Richard Williams (later of Who Framed Roger Rabbit fame) supervised the animation of the opening and closing sequences for the second and final time; original animators DePatie-Freleng Enterprises would return on the next film with animation influenced by Williams's style. Sellers was unhappy with the final cut of the film and publicly criticized Edwards for misusing his talents. Their tense relationship is noted in Revenge of the Pink Panther's opening credits that list it as a "Sellers-Edwards" production. French comic-book writer René Goscinny, the original writer of the Asterix series, was reportedly trying to sue Edwards for plagiarism in 1977 after noticing strong similarities to Goscinny's script titled Le maître du monde (The Master of the World), which he had sent to Sellers in 1975.[7]
Reception
On review aggregatorRotten Tomatoes, the film has an approval rating of 75% based on 24 reviews, with an average score of 7.30/10.[8] The film earned theatrical rentals of $19.5 million in the United States and Canada[9] from a gross of $33.8 million.[10] Internationally, it earned rentals of $10.5 million for a worldwide total of $30 million.[9] By March 1978, the film had grossed $75 million worldwide and was hoping to earn another $8 million by the end of the year.[1]

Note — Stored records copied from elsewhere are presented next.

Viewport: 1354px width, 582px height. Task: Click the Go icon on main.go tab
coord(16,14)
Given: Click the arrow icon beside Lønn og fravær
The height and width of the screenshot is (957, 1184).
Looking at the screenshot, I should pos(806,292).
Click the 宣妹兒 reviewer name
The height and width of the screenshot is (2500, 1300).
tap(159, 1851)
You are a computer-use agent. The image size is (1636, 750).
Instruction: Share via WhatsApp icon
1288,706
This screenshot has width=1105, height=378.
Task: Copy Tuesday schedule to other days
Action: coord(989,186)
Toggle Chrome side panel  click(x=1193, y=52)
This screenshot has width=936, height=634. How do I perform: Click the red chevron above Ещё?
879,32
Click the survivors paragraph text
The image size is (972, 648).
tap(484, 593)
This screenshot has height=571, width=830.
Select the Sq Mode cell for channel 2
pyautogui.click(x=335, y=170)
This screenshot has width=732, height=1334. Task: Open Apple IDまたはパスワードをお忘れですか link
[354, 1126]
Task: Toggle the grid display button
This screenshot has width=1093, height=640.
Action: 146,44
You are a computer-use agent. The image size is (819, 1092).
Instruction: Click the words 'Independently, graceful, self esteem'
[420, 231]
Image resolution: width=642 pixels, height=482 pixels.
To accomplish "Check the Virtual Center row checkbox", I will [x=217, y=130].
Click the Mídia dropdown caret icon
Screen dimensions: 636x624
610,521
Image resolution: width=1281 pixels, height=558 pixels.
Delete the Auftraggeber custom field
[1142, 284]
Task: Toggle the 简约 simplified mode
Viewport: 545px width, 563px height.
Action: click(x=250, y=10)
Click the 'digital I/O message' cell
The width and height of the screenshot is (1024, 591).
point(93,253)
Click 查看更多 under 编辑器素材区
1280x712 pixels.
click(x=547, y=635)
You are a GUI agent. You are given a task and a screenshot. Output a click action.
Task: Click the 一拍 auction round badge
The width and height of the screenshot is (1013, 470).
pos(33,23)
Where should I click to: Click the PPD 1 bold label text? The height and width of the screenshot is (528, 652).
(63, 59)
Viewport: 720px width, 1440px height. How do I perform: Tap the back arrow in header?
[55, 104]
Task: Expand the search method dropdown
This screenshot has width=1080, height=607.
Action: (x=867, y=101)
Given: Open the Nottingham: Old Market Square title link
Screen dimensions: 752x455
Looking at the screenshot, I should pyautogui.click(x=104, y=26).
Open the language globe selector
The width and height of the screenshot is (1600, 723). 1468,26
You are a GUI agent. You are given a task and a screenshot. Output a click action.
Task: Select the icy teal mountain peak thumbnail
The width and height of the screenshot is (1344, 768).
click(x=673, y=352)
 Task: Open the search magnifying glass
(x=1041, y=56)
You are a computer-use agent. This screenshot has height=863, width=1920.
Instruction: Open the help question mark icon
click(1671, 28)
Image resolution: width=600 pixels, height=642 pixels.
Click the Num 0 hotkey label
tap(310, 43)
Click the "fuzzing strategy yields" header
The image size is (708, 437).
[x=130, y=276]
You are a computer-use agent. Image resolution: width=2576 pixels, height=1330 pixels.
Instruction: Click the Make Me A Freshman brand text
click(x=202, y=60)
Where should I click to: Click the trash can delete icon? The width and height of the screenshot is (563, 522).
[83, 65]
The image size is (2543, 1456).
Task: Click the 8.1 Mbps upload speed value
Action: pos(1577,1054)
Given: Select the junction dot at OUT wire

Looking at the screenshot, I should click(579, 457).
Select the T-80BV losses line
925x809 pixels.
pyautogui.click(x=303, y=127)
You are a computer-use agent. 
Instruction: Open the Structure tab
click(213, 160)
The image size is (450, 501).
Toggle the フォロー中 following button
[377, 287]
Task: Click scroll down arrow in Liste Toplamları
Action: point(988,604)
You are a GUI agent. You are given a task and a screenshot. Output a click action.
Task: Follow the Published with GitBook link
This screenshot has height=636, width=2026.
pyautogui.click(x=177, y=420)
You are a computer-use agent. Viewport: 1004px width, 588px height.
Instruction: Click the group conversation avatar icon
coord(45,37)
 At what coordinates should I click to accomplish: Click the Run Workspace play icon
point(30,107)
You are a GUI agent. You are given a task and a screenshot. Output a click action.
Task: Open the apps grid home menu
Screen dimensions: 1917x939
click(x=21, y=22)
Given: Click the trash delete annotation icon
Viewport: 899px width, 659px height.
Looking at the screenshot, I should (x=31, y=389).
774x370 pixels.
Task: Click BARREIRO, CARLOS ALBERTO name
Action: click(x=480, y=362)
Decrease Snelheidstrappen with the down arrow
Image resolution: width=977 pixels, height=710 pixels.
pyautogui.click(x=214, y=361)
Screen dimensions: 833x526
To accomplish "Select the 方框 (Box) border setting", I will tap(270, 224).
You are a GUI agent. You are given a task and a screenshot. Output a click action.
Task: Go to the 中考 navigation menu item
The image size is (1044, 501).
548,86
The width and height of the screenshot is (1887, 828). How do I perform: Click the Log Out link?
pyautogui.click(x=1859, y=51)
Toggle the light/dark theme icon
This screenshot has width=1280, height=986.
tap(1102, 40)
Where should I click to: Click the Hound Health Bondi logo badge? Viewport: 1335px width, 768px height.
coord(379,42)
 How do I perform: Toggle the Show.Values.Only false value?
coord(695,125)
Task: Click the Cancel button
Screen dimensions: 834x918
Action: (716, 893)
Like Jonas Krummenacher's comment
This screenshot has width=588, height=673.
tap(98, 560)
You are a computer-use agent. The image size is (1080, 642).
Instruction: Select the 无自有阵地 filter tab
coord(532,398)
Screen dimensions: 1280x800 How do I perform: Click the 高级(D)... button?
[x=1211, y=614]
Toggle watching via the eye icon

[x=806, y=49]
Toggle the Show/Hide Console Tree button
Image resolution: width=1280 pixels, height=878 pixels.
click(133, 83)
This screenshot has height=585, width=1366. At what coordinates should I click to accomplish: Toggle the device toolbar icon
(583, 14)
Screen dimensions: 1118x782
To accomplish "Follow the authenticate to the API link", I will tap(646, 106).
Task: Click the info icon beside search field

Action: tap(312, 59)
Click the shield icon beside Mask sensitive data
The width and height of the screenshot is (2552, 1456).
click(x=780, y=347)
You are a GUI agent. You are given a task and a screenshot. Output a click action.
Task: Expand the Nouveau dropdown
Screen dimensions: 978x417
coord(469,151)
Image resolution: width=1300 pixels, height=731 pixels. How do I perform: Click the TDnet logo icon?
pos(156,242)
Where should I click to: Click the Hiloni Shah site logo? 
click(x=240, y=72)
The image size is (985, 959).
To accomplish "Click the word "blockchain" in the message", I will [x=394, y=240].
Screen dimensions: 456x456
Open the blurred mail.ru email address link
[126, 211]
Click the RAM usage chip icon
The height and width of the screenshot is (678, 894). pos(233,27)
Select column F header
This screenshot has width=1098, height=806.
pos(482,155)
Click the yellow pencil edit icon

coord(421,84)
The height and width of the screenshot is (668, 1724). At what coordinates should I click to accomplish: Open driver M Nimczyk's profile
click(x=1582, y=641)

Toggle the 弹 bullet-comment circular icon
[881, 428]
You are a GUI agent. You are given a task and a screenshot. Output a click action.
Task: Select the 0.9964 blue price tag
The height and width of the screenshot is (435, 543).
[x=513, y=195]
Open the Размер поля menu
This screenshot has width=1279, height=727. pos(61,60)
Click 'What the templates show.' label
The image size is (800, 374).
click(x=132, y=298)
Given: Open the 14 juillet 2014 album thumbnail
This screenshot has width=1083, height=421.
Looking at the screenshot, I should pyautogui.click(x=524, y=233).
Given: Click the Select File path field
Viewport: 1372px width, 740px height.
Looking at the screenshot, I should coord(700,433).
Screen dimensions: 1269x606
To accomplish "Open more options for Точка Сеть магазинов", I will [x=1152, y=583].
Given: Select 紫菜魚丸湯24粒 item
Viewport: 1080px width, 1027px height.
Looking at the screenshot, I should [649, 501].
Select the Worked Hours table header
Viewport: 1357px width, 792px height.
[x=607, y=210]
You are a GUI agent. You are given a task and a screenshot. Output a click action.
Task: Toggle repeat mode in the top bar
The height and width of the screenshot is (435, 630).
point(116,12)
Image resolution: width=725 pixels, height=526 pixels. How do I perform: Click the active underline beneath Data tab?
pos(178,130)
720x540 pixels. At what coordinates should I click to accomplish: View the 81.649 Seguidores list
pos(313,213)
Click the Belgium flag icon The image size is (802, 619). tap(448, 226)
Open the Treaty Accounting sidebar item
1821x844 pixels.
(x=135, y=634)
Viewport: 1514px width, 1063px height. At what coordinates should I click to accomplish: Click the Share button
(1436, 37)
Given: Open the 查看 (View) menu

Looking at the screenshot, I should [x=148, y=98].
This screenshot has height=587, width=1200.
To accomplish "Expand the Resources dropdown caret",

Roger Ebert of the Chicago Sun-Times awarded the film two and a half stars out of four and wrote, "If I'm less than totally enthusiastic about The Pink Panther Strikes Again, maybe it was because I've been over this ground with Clouseau many times before," stating that a time would have to come "when inspiration gives way to habit, and I think the Pink Panther series is just about at that point. That's not to say this film isn't funny—it has moments as good as anything Sellers and Edwards have ever done—but that it's time for them to move on. They worked together once on the funniest movie either one has ever done, The Party. Now it's time to try something new again."[11]
Vincent Canby of The New York Times wrote that the characters of Clouseau and Dreyfus "were made for each other," and further stated, "I'm not sure why Mr. Sellers and Mr. Lom are such a hilarious team, though it may be because each is a fine comic actor with a special talent for portraying the sort of all-consuming, epic self-absorption that makes slapstick farce initially acceptable—instead of alarming—and finally so funny." Canby also enjoyed Clouseau's French accent, and wrote, "Both Mr. Sellers and Mr. Edwards delight in old gags, and part of the joy of The Pink Panther Strikes Again is watching the way they spin out what is essentially a single routine".[12]
Around 1981, the film was adapted into a play by William Gleason, mostly for high-school or community-theatre productions. The storyline bears similarities to that of the film, although some locations are changed, and women dressed as pink panthers also perform scene changes.[18]